5  池田 他の民族を尊重し、すべての人々と抱擁し合うためには、「私は人間の子である」という自覚がなによりであるというあなたのご意見は、よく納得できます。
 たしかに、人種をはじめ宗教、社会体制など、とうてい融和できそうもない前提条件が、それぞれの民族を特徴づけております。しかし、そうした事実上の民族や国境の壁を、想像以上の壁として乗り越えるだけの「人間の子」の自覚は、民衆の心の中に決して失われてはいないし、人間の本能と言ってもよいくらい根強いものであると信頼してもおります。
 たとえば、日露戦争を舞台とした日本のある作家の作品に、次のような史実が記されております。それは、日本軍の連隊本部にロシア兵が捕虜となった。そこで、中隊長が兵を集めて、捕虜見学の希望者を募ったところ、半分しか希望しなかった。中隊長はその理由を問いただすと、一人の兵隊が、こう語った。「自分は在郷のときは職人であります、軍服を着たからは日本の武士であります。何処のどういう人か知りませぬが、敵ながら武士であるものが運拙く捕虜となって彼方此方と引き廻され、見世物にされること、定めて残念至極でありましょうと察せられ、気の毒で耐りませんから自分は見学にいって捕虜を辱めたくありません」(長谷川伸『日本捕虜志』中公文庫)と。
 この言葉は中隊長の胸を打ち、結局、捕虜見学会は中止になったというのです。「何処のどういう人か知りませぬが」という言葉からは、一職人の心にごく自然のうちに宿されている、「同じ人間ではないか」との思いが伝わってきます。
 戦争は、決して人と人の関係ではなく、国と国の関係のことであり、そこでは個人は人間としてではなく、市民としてでさえなく、ただ兵士として偶然に敵になるにすぎないのであり、国家は人間同士を敵にすることはできないというルソーの言葉が思い出されます。この職人も、そして本質的にはどんな人も、戦争などしたくないのです。このような人間本来の心情を、民族を超えた信頼と友情へと発展させることが、民族の間の融和をはかる上で何よりの基礎となると私は考えます。

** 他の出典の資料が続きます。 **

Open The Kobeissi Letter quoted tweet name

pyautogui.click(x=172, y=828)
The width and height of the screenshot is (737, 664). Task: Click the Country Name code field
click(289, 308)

 また、旅行、会議、電波など多くの点で、世界はますます一体化しつつあることからも、民衆レベルでの友情を深めやすくなってきていると言えましょう。国家間の関係は、国家エゴにとらわれてしまう。互いの間に、遠心的な力が働きます。こうした排他性の強い「国際関係」よりは、民衆同士の心の絆を広げていく大規模な民衆交流――「民衆関係」の今後に、私は大きな期待をもっておりますし、私なりに努力もしております。